WRNC-LP
- Ashland, Wisconsin; United States;
- Frequency: 97.7 MHz (FM)

Programming
- Format: Freeform; college radio;
- Affiliations: Pacifica Radio

Ownership
- Owner: Northland College

History
- First air date: May 2005
- Last air date: May 23, 2017
- Call sign meaning: "We Are Northland College"

Technical information
- Licensing authority: FCC
- Facility ID: 131525
- Class: L1
- ERP: 100 watts
- HAAT: 21 meters (69 ft)

Links
- Public license information: LMS

= WRNC-LP =

WRNC-LP was a student-owned, freeform radio station on 97.7 MHz, and served the Chequamegon Bay area from the campus of Northland College in Ashland, Wisconsin.

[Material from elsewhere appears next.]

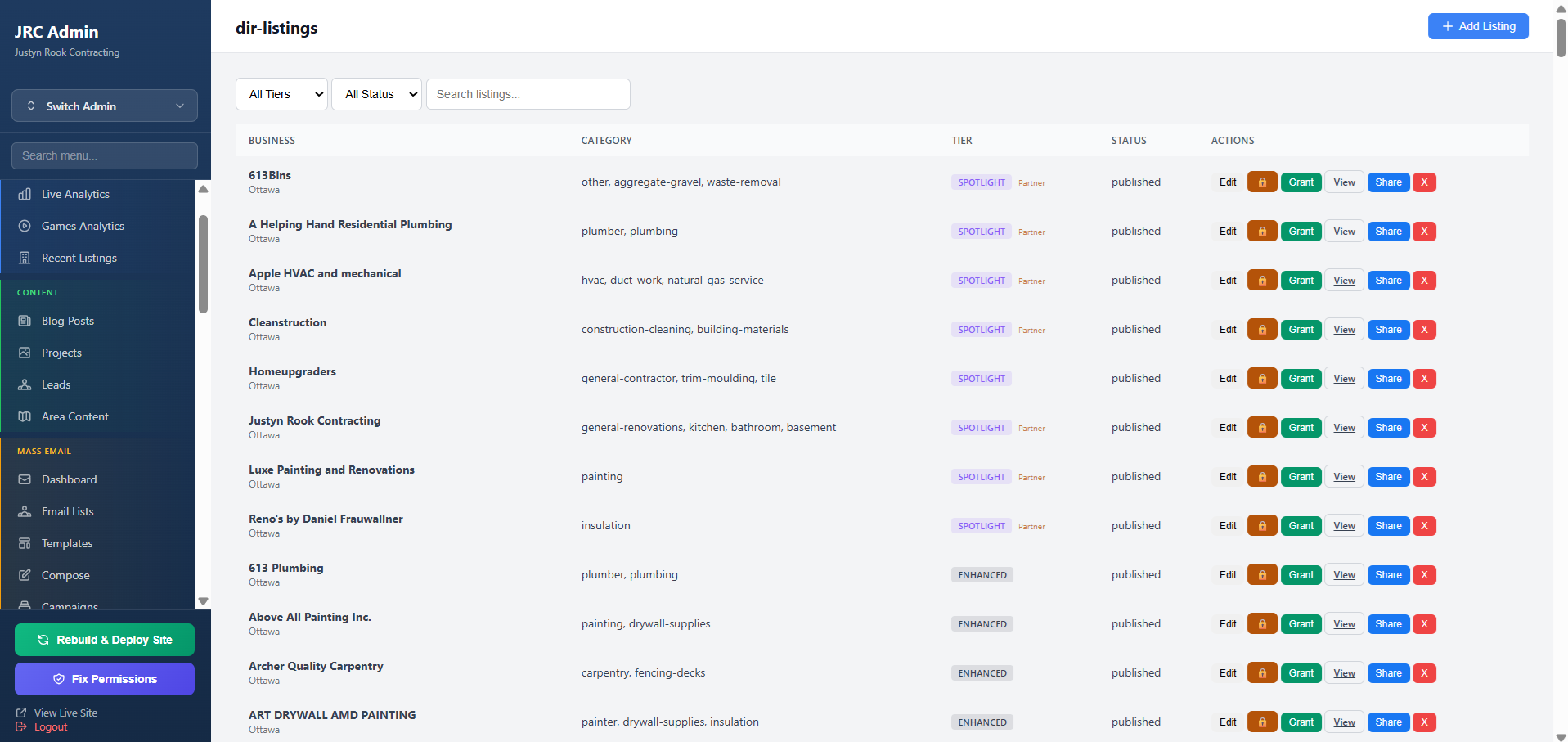Open Live Analytics from the sidebar
The height and width of the screenshot is (742, 1568).
coord(26,194)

WRNC began in 1995 as a student initiative initially began broadcasting in 1998 at 25 milliwatts. Soon after the station began broadcasting, student organizers discovered that licensing paperwork had never been filed with the Federal Communications Commission (FCC), which led to an end of broadcasting for the new station.

In 2001, an LPFM tower construction permit was drafted and filed with the FCC. In 2003, Northland College was granted a 100-watt, low-power frequency to begin broadcasting in December of that year.

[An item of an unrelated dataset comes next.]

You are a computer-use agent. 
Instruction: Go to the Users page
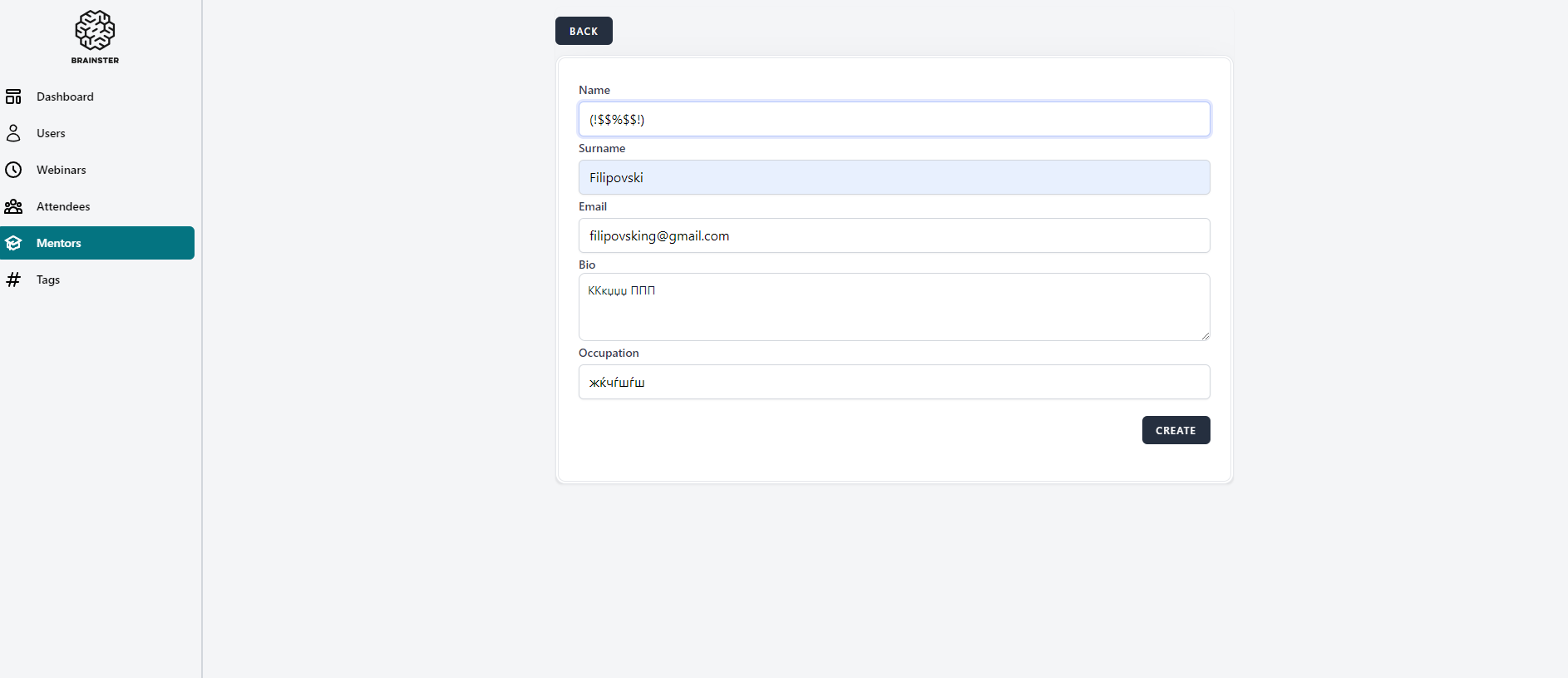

WRNC-LP, in its latest incarnation, began broadcasting in May 2005. The station featured a variety of programming and operated 24 hours a day. The station also webcast its programming via its website.

WRNC-LP ceased operations on or about May 23, 2017. The closure of the radio station was due to budget cutbacks, at a time when the college was attempting to find solutions to a severe budget shortfall. Its license expired December 1, 2020.